About this task: Nothing but the listing below, retyped exactly, should appear in the answer.

:: Material shown

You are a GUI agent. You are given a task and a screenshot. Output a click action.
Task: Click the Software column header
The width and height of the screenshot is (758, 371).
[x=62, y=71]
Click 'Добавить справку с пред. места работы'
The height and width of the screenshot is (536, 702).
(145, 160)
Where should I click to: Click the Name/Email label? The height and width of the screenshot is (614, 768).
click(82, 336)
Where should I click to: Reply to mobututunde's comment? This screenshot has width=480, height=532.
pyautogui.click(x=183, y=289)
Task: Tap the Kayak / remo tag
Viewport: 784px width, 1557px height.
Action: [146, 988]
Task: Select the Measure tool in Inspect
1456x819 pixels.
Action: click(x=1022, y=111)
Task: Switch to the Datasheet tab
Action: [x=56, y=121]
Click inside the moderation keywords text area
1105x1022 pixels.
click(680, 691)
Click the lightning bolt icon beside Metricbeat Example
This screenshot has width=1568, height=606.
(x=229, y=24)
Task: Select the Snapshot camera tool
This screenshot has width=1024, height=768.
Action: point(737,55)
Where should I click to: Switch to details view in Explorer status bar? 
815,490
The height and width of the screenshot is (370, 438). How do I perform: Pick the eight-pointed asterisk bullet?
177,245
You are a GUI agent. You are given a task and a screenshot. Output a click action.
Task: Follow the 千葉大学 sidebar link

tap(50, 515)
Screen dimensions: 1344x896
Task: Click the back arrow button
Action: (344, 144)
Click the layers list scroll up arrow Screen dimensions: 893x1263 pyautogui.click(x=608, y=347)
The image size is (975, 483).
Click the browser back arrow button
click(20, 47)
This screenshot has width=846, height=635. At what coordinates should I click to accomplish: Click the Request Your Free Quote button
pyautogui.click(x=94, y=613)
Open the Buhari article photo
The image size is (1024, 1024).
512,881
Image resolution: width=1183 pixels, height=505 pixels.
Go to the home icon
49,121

::::

Reply to the exercise:
You are a GUI agent. You are given a task and a screenshot. Output a click action.
Task: Click the Software column header
The width and height of the screenshot is (758, 371).
[x=62, y=71]
Click 'Добавить справку с пред. места работы'
The height and width of the screenshot is (536, 702).
(145, 160)
Where should I click to: Click the Name/Email label? The height and width of the screenshot is (614, 768).
click(82, 336)
Where should I click to: Reply to mobututunde's comment? This screenshot has width=480, height=532.
pyautogui.click(x=183, y=289)
Task: Tap the Kayak / remo tag
Viewport: 784px width, 1557px height.
Action: [146, 988]
Task: Select the Measure tool in Inspect
1456x819 pixels.
Action: click(x=1022, y=111)
Task: Switch to the Datasheet tab
Action: [x=56, y=121]
Click inside the moderation keywords text area
1105x1022 pixels.
click(680, 691)
Click the lightning bolt icon beside Metricbeat Example
This screenshot has width=1568, height=606.
(x=229, y=24)
Task: Select the Snapshot camera tool
This screenshot has width=1024, height=768.
Action: point(737,55)
Where should I click to: Switch to details view in Explorer status bar? 
815,490
The height and width of the screenshot is (370, 438). How do I perform: Pick the eight-pointed asterisk bullet?
177,245
You are a GUI agent. You are given a task and a screenshot. Output a click action.
Task: Follow the 千葉大学 sidebar link

tap(50, 515)
Screen dimensions: 1344x896
Task: Click the back arrow button
Action: (344, 144)
Click the layers list scroll up arrow Screen dimensions: 893x1263 pyautogui.click(x=608, y=347)
The image size is (975, 483).
Click the browser back arrow button
click(20, 47)
This screenshot has width=846, height=635. At what coordinates should I click to accomplish: Click the Request Your Free Quote button
pyautogui.click(x=94, y=613)
Open the Buhari article photo
The image size is (1024, 1024).
512,881
Image resolution: width=1183 pixels, height=505 pixels.
Go to the home icon
49,121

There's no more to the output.